第3話 すごい倍率みたいです

 興味のある者は指定の日時に王城に募集要項を取りにくるように、と別紙に書いてあったため、私は馬車に乗り王城に向かった。

 ところがなかなかたどり着けない。馬車が渋滞を引き起こしているのだ。


「ラルフ兄さま、これ……」

「まあ、条件がどうあれ、王太子妃募集の話だからな、こうなるのも致し方ない」


 馬車に同乗していた兄は腕を組んでそう言うと、うんうん、と二度うなずいた。

 私はこの倍率を目の当たりにして不安になっているけれど、兄はなぜか落ち着いている。


「大丈夫かしら、こんなに……」

「大丈夫さ。コニーにはとんでもないアドバンテージがある」

「アドバンテージ?」


 兄はずいっとこちらに身を乗り出してきた。

 あの日以来、私よりも兄のほうがノリノリな気がする。


「コニーは僕の試合をよく観に来ていただろう? 少なくとも他の貴族女性よりは野球を知っている」

「でも観ているだけで、やったことは……」

「観ているのと観ていないのとでは、全然違うよ」

「そうかしら……」


 不安に思いつつも、馬車はなんとか指定された馬車どまりにたどり着いた。

 一人の男性が、紙の束を持って待っている。

 私は馬車の扉を開け、そうっと降りると、その男性の前に立った。


「あの、わたくし、ユーイング男爵家が長女、コニーと申します。あの、王太子妃の募集要項を取りに来たのですが」


 男性はにっこりと微笑んで返してきた。薄茶色の髪の、穏やかな笑みを浮かべる人だった。


「ああ、じゃあラルフ殿の妹御ですね。いつもお世話になっております。

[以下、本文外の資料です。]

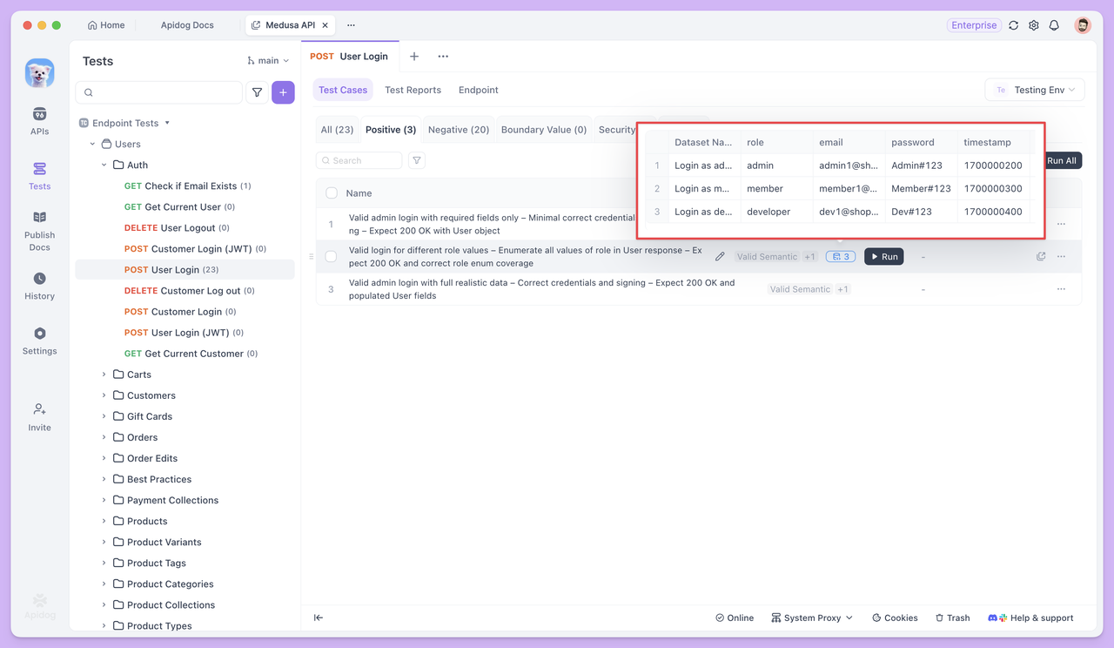Open notifications via the bell icon
1114x648 pixels.
(x=1053, y=25)
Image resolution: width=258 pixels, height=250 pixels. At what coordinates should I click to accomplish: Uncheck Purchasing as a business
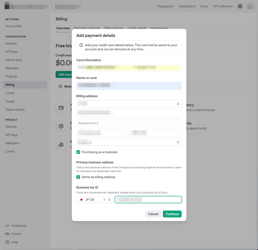pos(78,152)
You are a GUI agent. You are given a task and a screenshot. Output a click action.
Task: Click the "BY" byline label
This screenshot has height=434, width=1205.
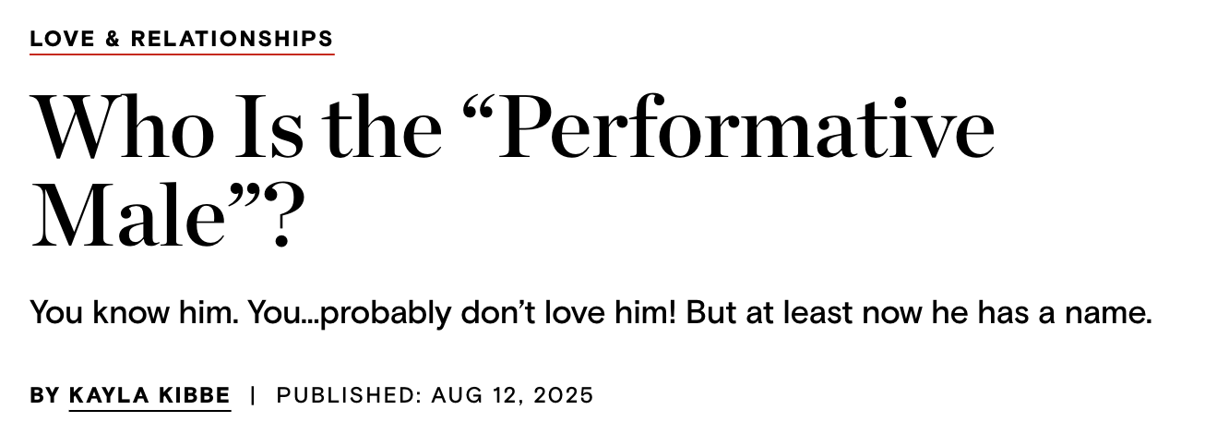pyautogui.click(x=44, y=396)
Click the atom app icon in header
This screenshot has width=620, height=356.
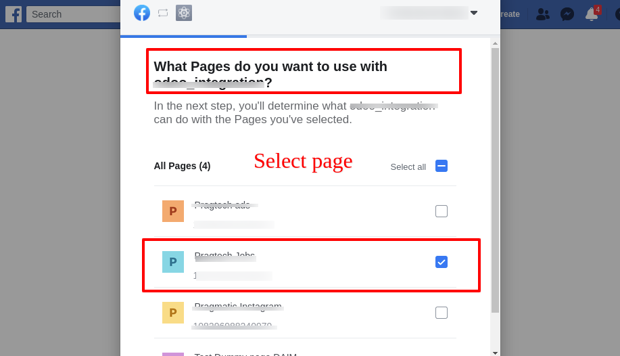click(184, 13)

けれど今回の選考には、そういった縁故はまったく関係ないということ、それだけはご承知おきください」

「はっ、はい、それはもう」


 私は慌ててそう返事する。


「おいエディ、そういう意味で名乗ったんじゃないぞ」


 馬車の中からやりとりを聞いていたのであろう兄が、扉から顔を覗かせる。エディと呼ばれた男性は、苦笑しながら返した。

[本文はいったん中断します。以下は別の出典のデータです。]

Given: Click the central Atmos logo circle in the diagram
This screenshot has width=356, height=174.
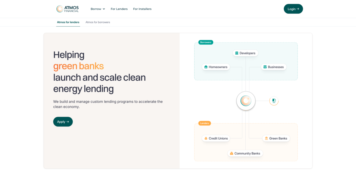Looking at the screenshot, I should tap(246, 101).
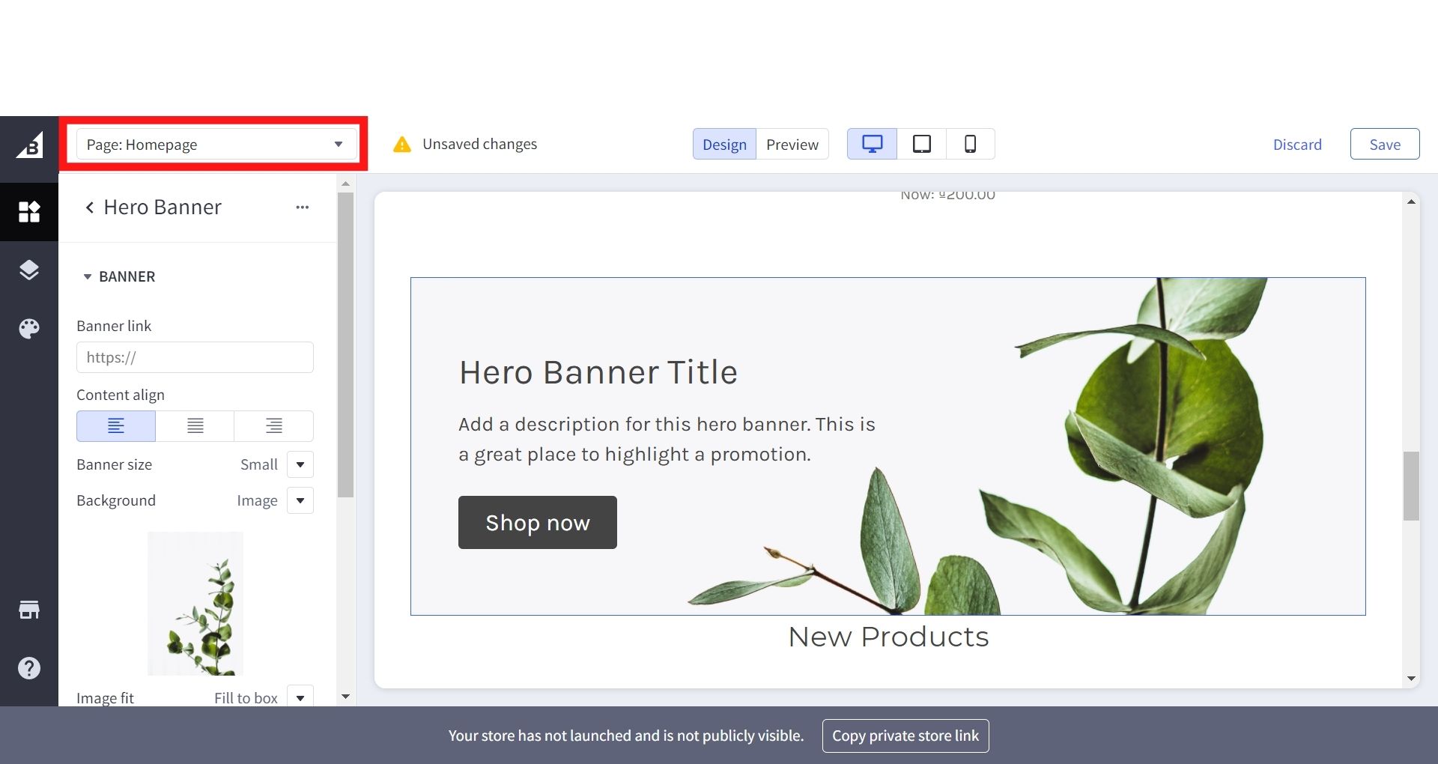Switch to desktop view
1438x764 pixels.
click(x=872, y=144)
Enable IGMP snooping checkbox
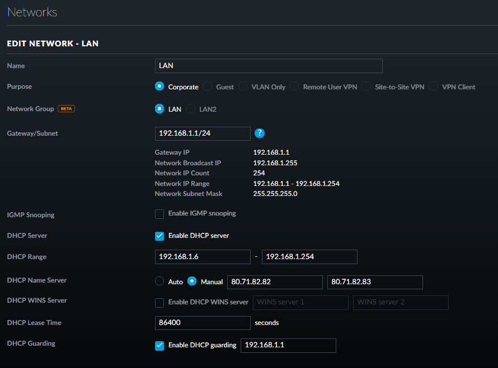The image size is (498, 368). pos(159,213)
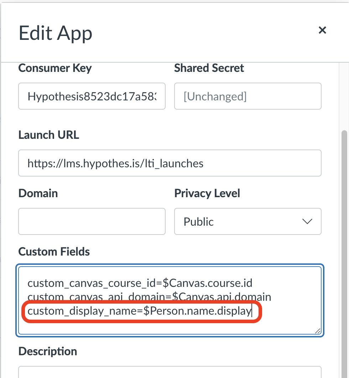The image size is (349, 378).
Task: Click the Privacy Level chevron arrow
Action: [x=307, y=221]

「わかってるよ。でも一応言っておかないといけないからさ」


 そう親し気に二人で会話をしている。ということは、この人も兄と同じ、王太子殿下のチームに所属しているのだろうか。


 エディさまはこちらに振り返って微笑むと、紙の束から一枚取り出し、私に向かって差し出した。

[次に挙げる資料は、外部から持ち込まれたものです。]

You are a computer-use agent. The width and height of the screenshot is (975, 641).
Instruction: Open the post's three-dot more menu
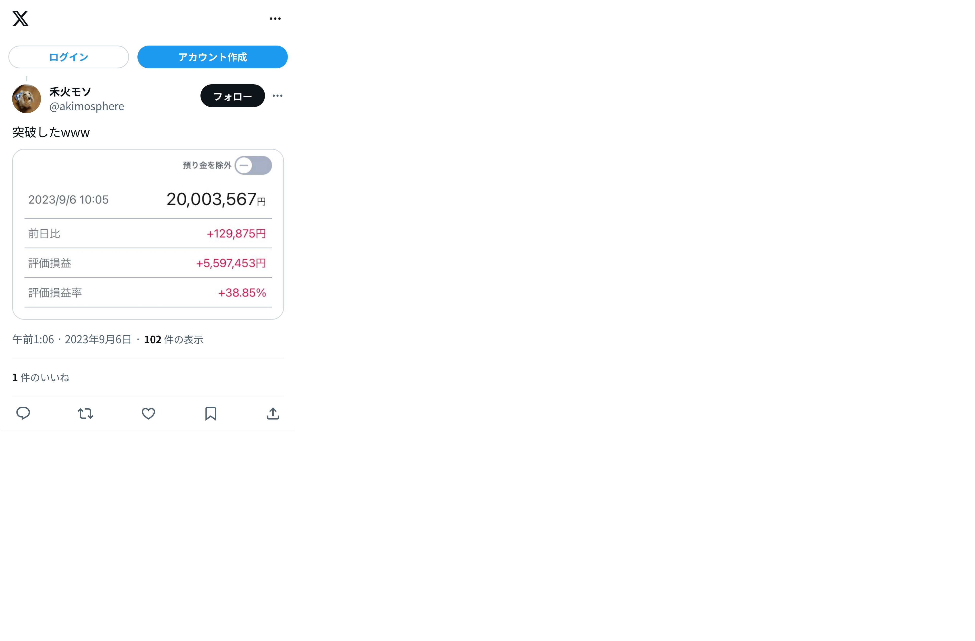[x=277, y=96]
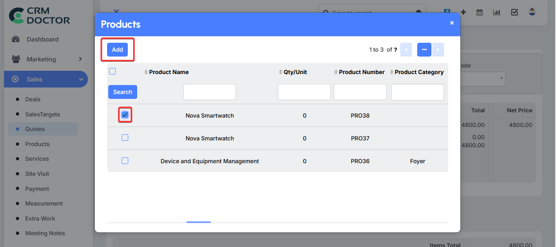Click the Product Number search field
Screen dimensions: 556x247
[x=360, y=92]
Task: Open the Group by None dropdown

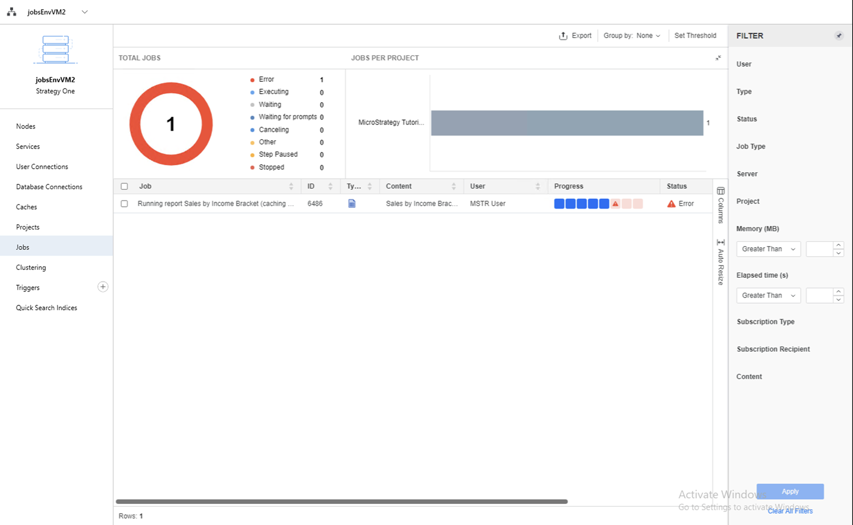Action: pyautogui.click(x=648, y=36)
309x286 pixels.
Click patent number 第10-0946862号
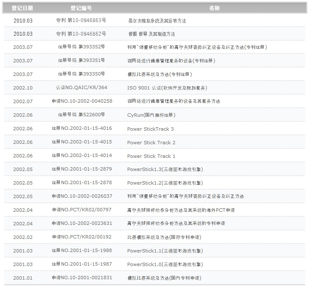81,34
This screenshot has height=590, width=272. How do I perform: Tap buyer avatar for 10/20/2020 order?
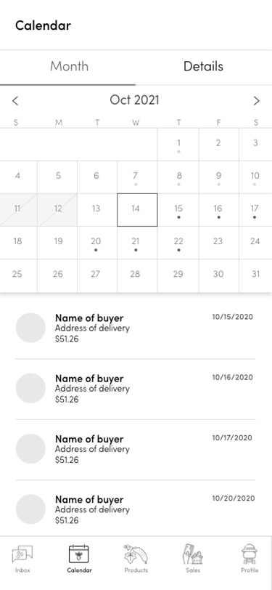[30, 509]
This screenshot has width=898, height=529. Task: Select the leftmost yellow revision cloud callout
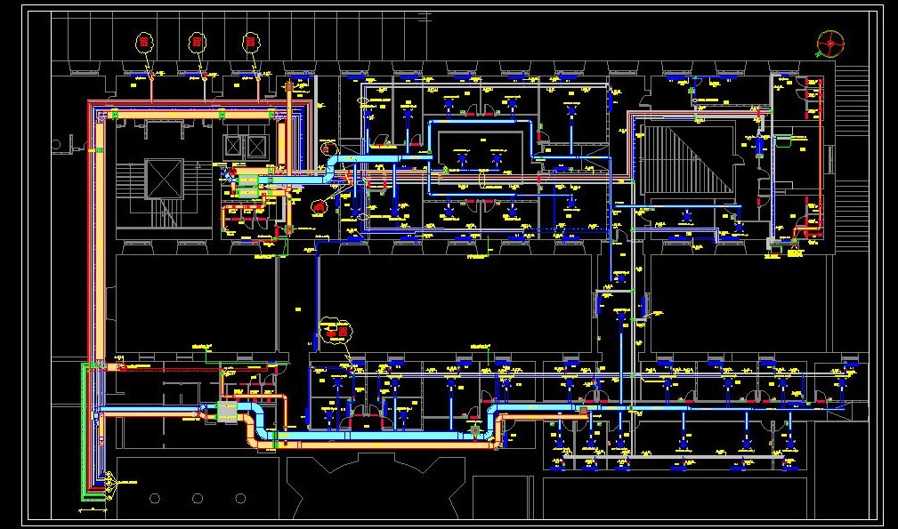click(144, 41)
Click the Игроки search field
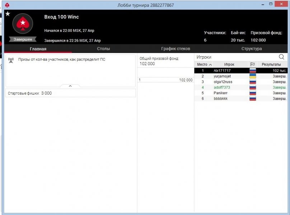This screenshot has height=215, width=290. [x=235, y=57]
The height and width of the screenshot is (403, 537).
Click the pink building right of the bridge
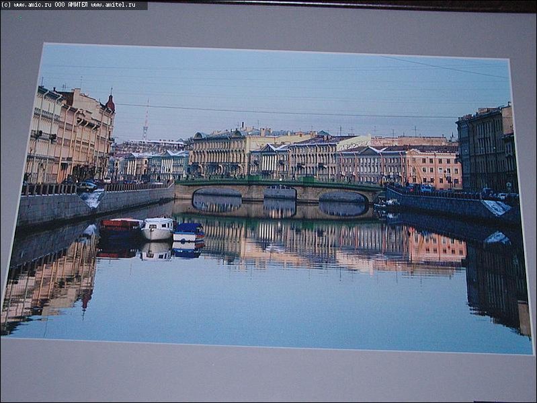433,167
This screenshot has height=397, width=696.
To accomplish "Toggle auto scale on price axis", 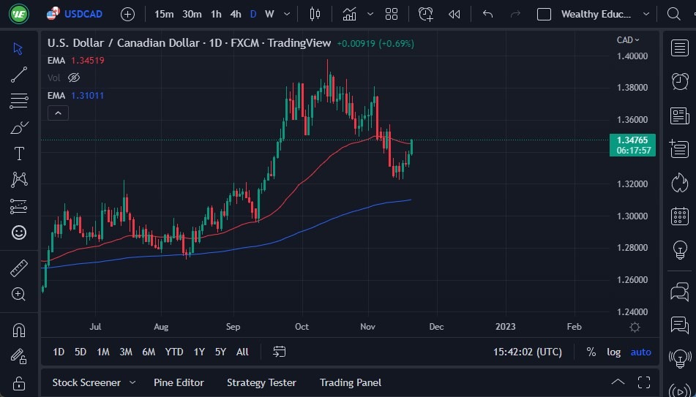I will point(641,352).
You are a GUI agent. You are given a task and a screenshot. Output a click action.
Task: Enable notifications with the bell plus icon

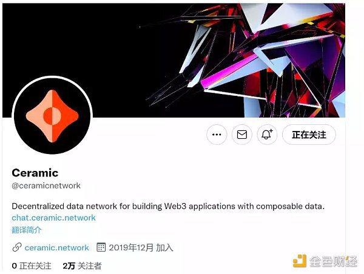[x=267, y=135]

 ざっと見ると、日時と、試験会場への行き方、着ていく服装、などの注意が書いてあった。


 そして、王太子殿下の球を受けていただきます、とも。


「一応、お渡しします。でも、この募集要項の内容は変更になりました」

「えっ」


 その言葉に私は顔を上げる。


「とにかく殿下の投げた球を捕れた女性、ということにしていたのですが、今日来られた人数が予想をはるかに超えて多いので、予選を行うことになりました。この紙に書かれた場所にお越しください。詳しくは当日、説明します」

「……予選」


 本当に急遽変更になったのだろう。その紙に、その予選の内容は書かれていなかった。

 エディさまは、眉尻を下げて言う。


「殿下が、『投手の肩は消耗品だ』と仰るので」

「はあ……」

「これだけの人数を相手に投げるのは避けたいところです」

「はあ……」


 投手の肩は消耗品?

 どういう意味なんだろう。

 あとで兄に訊いてみよう、と心の中で思う。


「この説明にも時間がかかってしまって、このように渋滞になってしまっているのです。おい、ラルフ、手伝えよ」

「はいはい」


 兄は馬車を降りて、エディさまが抱えていた紙の束を半分受け取る。

 これで時間が短縮されて、後ろに並んでいる馬車の渋滞も多少は緩和されるだろう。


「じゃ、じゃあ、わたくしは先に失礼いたします」


 ぺこりとお辞儀をして再度馬車に乗り込もうとしたとき、兄に呼び掛けられた。


「コニー」

「はい」


 振り返って首を傾げると、兄は言った。


「帰ったら練習するから、運動できる服装に着替えておけよ」

「は、はい」

「じゃあな」


 それだけ言って、兄は後続の馬車の横に立った。

 これ以上は邪魔になる。

 私は慌てて馬車に乗り込んだ。